::: Data for analysis :::

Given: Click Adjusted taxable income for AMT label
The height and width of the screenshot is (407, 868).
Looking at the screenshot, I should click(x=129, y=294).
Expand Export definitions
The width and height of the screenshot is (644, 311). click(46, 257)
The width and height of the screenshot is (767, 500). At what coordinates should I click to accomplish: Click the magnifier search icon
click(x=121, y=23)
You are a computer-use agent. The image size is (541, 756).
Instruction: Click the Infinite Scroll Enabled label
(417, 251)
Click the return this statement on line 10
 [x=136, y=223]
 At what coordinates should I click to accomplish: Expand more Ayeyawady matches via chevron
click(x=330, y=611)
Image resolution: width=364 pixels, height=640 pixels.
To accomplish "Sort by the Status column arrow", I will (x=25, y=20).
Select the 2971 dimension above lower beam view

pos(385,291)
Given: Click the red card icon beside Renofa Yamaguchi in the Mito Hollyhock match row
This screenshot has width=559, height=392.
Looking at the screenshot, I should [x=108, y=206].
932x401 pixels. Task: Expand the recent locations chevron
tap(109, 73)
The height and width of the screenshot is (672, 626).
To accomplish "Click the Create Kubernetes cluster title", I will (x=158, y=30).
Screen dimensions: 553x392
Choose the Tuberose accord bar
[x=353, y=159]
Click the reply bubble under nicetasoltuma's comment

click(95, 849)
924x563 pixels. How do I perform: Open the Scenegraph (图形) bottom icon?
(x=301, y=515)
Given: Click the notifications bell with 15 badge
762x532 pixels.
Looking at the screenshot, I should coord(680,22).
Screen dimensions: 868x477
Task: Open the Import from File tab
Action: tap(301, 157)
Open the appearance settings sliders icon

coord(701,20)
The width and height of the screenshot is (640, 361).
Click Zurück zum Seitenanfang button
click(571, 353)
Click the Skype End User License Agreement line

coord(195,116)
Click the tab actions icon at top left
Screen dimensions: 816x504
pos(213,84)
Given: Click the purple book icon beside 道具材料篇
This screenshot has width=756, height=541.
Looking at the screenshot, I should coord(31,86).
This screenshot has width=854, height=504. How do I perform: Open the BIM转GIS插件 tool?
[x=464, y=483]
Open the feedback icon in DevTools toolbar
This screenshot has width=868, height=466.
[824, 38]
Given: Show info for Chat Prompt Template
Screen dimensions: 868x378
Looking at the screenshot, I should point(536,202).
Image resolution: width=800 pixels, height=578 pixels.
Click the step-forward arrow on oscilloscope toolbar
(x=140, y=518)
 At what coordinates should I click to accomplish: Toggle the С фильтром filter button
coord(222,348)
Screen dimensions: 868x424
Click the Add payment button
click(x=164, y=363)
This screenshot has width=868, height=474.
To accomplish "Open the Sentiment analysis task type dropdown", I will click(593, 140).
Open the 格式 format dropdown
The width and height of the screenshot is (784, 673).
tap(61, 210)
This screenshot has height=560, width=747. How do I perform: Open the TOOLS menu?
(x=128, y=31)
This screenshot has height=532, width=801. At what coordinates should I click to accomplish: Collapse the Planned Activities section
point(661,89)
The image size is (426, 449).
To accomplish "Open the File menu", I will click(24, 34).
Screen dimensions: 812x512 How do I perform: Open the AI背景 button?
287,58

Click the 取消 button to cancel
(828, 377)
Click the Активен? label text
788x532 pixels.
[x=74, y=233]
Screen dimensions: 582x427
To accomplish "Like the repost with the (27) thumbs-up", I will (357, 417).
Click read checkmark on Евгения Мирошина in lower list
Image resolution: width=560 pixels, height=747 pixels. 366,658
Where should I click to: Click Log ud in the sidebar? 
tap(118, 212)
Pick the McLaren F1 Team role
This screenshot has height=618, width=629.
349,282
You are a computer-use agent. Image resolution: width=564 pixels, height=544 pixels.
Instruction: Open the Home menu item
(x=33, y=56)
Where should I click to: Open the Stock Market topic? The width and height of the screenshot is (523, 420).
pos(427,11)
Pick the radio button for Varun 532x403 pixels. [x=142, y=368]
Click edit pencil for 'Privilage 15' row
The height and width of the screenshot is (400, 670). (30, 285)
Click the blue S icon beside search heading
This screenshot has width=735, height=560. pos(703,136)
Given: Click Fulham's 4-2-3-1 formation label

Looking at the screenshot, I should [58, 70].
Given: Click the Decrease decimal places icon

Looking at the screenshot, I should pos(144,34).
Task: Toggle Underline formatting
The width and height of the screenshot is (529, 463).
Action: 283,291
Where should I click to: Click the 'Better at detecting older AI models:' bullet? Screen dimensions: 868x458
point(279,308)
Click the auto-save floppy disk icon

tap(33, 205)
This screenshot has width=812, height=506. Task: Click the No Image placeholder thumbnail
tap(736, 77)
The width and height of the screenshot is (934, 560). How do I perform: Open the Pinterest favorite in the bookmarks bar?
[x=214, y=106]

:::

## How to complete this task
From the data above, copy each line with the string "computer" in it.

## Answer section
You are a computer-use agent. The image size is (541, 756).
You are a computer-use agent. Image resolution: width=564 pixels, height=544 pixels.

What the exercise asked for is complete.